I keep thinking I should write posts acknowledging the birthdays of historical figures who influenced my books, or other significant dates, as the notifications pass by my eyes in one form or another, but each individually never seems important enough. This is a thing we do, though, and that’s fascinating: we don’t just sing “Happy Birthday” to people we know and love who are still alive, or even remember the anniversaries relevant to those close to us who are gone, or note the thunderingly huge dates in history. We also seek out and acknowledge the smaller celebrations (did you know it was National Kazoo Day earlier this week?), find out the birthdays of famous people alive and dead, read “On This Day” websites on a regular basis.
One of my characters in Time Goes By talks about the archaeological depth of time, that it’s not just important what happened simultaneously all over the world on a certain day in (say) 1941, but what was happening on many different days and years in a particular geographic spot. Perhaps right where you are standing. I received as a Christmas gift an intriguing book, Richard McGuire’s Here, which is a graphic novel (although unlike any other I’ve read) set entirely in the corner of one room, jumping seemingly randomly through mundane events that took place there, throughout the author’s lifetime, and through millennia before when the house didn’t exist yet. It’s mesmerizing to page through, and though at first it doesn’t seem to have a coherent narrative, one emerges as you read: little stories, and the big story of time passing.

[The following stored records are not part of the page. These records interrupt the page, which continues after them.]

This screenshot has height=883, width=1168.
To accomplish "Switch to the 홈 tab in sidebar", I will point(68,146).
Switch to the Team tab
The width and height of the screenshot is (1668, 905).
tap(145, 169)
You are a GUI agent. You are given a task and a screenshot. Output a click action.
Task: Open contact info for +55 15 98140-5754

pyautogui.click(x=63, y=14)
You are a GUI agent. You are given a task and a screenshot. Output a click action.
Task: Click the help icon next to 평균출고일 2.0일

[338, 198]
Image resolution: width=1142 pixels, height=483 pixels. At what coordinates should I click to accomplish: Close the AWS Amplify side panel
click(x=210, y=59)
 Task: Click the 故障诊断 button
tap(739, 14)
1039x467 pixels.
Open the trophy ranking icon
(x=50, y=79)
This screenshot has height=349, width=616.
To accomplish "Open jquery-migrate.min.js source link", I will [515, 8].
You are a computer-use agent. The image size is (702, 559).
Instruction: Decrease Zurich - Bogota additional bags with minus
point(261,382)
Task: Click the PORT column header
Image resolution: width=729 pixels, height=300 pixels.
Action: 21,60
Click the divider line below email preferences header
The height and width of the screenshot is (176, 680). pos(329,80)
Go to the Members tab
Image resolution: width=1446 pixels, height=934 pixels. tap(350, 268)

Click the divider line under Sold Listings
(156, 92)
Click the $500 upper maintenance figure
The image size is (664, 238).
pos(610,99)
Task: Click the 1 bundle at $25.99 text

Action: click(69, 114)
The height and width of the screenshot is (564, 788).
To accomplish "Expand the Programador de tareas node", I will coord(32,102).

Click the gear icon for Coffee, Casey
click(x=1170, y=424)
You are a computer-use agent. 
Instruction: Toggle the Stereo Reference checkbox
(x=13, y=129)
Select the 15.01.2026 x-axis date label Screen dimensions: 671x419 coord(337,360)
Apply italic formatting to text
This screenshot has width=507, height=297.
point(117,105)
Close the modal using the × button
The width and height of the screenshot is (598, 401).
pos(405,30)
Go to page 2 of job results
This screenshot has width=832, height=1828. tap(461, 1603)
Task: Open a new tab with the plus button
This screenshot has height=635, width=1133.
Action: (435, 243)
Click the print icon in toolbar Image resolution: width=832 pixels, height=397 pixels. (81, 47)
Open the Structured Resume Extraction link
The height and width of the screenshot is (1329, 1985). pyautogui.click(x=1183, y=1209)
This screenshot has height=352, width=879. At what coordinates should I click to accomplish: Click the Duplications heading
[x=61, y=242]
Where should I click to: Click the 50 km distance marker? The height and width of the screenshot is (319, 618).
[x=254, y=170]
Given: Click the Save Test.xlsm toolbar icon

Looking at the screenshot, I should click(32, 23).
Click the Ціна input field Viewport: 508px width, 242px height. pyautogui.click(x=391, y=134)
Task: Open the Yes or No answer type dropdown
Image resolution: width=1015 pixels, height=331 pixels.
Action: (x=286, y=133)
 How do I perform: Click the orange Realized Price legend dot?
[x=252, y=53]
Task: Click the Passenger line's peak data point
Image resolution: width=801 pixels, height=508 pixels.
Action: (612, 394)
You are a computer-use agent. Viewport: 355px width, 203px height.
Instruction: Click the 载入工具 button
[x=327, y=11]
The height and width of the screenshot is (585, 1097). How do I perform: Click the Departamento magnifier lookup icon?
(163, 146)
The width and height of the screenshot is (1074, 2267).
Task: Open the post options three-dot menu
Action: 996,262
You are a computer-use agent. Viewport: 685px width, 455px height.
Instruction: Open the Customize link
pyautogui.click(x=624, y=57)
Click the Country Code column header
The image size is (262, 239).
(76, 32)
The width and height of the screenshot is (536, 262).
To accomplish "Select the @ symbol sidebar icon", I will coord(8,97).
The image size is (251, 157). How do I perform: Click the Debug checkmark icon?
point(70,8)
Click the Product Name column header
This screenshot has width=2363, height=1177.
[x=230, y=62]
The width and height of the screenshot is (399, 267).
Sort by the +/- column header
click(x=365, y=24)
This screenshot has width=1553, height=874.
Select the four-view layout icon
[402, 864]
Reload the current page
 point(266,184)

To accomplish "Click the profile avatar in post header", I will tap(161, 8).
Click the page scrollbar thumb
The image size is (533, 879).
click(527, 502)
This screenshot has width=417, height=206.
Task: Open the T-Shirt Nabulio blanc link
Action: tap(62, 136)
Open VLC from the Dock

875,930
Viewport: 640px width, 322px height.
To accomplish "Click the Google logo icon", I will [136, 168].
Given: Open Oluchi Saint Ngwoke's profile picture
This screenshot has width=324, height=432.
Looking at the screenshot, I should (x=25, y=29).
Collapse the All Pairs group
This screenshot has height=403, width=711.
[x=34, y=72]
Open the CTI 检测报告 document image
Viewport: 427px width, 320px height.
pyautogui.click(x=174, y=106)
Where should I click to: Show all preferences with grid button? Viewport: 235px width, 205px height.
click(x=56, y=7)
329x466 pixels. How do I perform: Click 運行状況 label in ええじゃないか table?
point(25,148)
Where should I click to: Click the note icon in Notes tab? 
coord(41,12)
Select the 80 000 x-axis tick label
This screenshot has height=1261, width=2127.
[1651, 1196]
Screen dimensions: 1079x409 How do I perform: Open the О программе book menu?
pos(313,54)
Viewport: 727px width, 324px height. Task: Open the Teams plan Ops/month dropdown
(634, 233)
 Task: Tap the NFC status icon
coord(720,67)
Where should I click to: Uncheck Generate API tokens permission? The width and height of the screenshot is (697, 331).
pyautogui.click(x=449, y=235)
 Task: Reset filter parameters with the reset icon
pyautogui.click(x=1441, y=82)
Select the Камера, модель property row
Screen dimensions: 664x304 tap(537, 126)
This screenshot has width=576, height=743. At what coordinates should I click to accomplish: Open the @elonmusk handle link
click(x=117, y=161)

We want to know this, we humans: what happened here in this place, that our ancestors or famous people or those we have some tenuous connection to could see; and what happened on this date, that those same people experienced or heard about. The connection isn’t really to events so much as it is to people, though we work that out in our minds in different ways. I don’t expect that most people, noting that January 27 was Mozart’s birthday, think about his parents holding a tiny infant or even about him drinking too much on later anniversaries of his birth; we want to listen to his music. The same day was Lewis Carroll’s birthday, bringing to mind Alice and the Caterpillar and the Red King more than Charles Dodgson’s dodgy photographs of young girls. Realizing that January 28 marked the birth of José Martí, I thought a little more about his life than I would have otherwise, because I’d just quoted him in the first chapter of Book Five, but mostly it was his words that resonated. Creators tend to be remembered for their creations. But of course they were people too, who were born and died and ate meals and danced and took up space.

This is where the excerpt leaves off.